Do you like pizza? 		 I love pasta 		 Score: 0.6845
The cat sits outside 		 The new movie is awesome 		 Score: 0.6035
The new movie is awesome 		 The new movie is so great 		 Score: 0.5867
The new movie is awesome 		 Do you like pizza? 		 Score: 0.5748
The new movie is so great 		 I love pasta 		 Score: 0.5489
I love pasta 		 The new movie is awesome 		 Score: 0.5480
A man is playing guitar 		 The cat plays in the garden 		 Score: 0.5179
The new movie is awesome 		 The cat plays in the garden 		 Score: 0.5111
The cat sits outside 		 Do you like pizza? 		 Score: 0.4982
The new movie is so great 		 Do you like pizza? 		 Score: 0.4945

聚类

介绍

聚类（Clustering）是一种数据分析技术，用于将相似的数据点或对象分组为簇或类别。聚类的目标是发现数据中隐藏的结构和模式，并将数据点聚集到一起，形成一个整体的理解。

主流聚类方法使用

k-Means

需要事先指定好簇的数量，句子聚集在大小相等的组中

def test_kmeans():
    """
    This is a simple application for sentence embeddings: clustering
    Sentences are mapped to sentence embeddings and then k-mean clustering is applied.
    """
    embedder = SentenceTransformer(model_path3)

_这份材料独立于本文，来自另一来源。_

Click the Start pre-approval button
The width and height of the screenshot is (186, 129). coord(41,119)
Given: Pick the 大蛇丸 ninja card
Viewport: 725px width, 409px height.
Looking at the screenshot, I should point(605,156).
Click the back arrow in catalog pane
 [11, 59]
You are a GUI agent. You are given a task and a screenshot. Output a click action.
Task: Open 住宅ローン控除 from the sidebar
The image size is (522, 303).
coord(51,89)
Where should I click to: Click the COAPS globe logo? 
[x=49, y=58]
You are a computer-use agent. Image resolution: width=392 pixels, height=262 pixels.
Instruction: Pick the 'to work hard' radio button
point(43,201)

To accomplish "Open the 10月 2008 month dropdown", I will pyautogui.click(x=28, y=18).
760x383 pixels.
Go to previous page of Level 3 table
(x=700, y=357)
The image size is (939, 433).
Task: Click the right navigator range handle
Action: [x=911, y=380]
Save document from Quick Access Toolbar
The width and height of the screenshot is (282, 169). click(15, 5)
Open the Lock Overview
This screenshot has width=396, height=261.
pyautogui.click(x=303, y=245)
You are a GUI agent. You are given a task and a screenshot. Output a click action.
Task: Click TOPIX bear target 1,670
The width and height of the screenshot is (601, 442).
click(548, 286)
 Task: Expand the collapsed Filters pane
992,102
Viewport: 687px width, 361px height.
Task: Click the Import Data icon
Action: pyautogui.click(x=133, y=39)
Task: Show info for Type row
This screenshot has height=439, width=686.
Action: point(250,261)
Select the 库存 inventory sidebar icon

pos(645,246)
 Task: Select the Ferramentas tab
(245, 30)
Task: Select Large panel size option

    # Corpus with example sentences
    corpus = ['A man is eating food.',
              'A man is eating a piece of bread.',
              'A man is eating pasta.',
              'The girl is carrying a baby.',
              'The baby is carried by the woman',
              'A man is riding a horse.',
              'A man is riding a white horse on an enclosed ground.',
              'A monkey is playing drums.',
              'Someone in a gorilla costume is playing a set of drums.',
              'A cheetah is running behind its prey.',
              'A cheetah chases prey on across a field.'
              ]
    corpus_embeddings = embedder.encode(corpus)

    # Perform kmean clustering
    num_clusters = 5
    clustering_model = KMeans(n_clusters=num_clusters)
    clustering_model.fit(corpus_embeddings